Tercera: en España no sólo fallan instituciones y partidos; no sólo es un estado semi-policíaco; no sólo hay control social sino que ahora -hay que rendirse a la evidencia- también lo hay mental.
Muchos están indefensos, incluso mentalmente. Los españoles bienintencionados repiten frases de súbditos acríticamente, como “la ley es la ley y es para cumplirla”, aunque esa ley pueda perjudicarnos a nosotros y beneficiar a los ricos,o no la hayan elaborado nuestros representantes (así, nuevo artículo 135 de la Constitución, que lo que garantiza es… que pagaremos).

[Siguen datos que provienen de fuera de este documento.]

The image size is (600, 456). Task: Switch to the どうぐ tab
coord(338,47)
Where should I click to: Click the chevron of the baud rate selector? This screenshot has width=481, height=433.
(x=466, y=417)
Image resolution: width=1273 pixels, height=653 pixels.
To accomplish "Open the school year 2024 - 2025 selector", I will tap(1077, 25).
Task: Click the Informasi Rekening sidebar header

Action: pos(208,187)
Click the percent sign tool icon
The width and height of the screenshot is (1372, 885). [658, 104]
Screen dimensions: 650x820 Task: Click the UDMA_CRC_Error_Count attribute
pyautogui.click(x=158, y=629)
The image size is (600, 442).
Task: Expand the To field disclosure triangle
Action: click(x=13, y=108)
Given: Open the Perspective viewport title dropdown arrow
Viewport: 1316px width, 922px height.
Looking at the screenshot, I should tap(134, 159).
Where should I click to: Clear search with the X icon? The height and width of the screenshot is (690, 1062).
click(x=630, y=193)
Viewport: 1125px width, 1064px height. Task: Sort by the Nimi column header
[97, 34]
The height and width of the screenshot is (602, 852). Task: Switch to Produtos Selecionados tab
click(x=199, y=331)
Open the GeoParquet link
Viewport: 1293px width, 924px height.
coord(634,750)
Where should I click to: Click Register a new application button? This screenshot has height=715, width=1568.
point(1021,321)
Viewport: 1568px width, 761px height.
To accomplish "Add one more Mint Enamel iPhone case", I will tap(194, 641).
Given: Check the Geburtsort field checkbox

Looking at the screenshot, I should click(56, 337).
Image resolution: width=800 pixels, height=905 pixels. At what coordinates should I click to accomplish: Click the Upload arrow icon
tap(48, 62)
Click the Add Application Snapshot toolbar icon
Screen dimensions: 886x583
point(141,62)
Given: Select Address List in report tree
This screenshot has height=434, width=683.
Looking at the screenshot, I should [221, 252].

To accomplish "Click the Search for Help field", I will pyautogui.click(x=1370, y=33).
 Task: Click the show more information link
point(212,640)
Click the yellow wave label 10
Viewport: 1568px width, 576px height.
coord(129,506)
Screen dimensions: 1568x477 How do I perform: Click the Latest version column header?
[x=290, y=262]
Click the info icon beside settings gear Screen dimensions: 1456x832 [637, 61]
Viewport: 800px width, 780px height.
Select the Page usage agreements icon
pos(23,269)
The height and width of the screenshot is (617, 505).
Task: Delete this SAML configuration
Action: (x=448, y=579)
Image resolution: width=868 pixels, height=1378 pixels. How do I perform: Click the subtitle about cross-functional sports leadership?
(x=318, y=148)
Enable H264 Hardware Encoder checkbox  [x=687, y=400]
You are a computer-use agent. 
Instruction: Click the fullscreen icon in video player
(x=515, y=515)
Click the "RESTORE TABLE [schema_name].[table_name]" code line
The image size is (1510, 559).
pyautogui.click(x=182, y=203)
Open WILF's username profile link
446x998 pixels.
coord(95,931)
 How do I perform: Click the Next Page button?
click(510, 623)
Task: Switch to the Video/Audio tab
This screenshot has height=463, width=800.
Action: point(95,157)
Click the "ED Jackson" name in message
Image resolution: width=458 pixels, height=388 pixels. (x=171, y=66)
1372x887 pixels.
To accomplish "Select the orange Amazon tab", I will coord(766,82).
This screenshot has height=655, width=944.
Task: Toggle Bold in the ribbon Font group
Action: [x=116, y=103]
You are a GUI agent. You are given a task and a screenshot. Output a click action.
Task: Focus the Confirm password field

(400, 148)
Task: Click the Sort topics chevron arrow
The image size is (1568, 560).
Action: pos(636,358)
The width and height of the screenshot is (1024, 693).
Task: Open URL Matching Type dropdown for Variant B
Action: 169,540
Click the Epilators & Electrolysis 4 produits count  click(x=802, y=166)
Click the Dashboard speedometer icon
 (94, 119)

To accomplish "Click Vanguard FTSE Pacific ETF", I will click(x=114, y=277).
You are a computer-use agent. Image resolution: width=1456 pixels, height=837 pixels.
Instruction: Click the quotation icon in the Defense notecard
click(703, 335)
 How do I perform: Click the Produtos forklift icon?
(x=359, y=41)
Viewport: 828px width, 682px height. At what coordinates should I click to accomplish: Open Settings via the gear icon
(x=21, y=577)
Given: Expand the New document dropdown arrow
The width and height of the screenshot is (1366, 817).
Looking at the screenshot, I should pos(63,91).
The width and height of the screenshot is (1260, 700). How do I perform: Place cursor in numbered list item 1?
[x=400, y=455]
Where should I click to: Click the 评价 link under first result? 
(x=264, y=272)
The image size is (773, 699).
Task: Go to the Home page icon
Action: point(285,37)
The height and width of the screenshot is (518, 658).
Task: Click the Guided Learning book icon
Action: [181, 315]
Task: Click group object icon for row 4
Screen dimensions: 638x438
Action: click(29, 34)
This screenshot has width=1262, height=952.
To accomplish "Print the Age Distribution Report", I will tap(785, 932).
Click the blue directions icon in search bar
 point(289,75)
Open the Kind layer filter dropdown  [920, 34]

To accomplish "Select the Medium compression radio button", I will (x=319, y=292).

O véase, también, cómo cala la mentalidad de sumisión en mantras como “el buen ciudadano paga sus impuestos” (en vez de “el buen ciudadano paga impuestos justos y votados por él o sus representantes”, como decían la Carta Magna y la Declaración de Independencia americana); sometámonos al estado de derecho que, así, pasa a obligarnos a nosotros más que al gobierno; no superemos 120 kph aunque no haya radares; los recortes de libertad son inevitables…
Estos españoles, crédulos como nunca, interiorizan lo que manda el estado, hasta sobre cómo educar a sus propios hijos. Una propaganda inteligente y de apariencia moralizante nos ha convencido de que los culpables de la corrupción en el fondo hemos sido todos, por intentar no pagar el IVA al fontanero, y los culpables de la crisis, también, pues todos despilfarrábamos. Los gobernantes, inmersos en la corrupción -algunos de ellos incluso defraudadores de ese erario público que dicen custodiar-, se ponen de zorro cuidador de gallinas/predicador de la nueva moral ortodoxa del gran capitalismo financiero transnacional. Y -claro está- para esto no se necesita mucha democracia constitucional; si es que no es incluso un estorbo.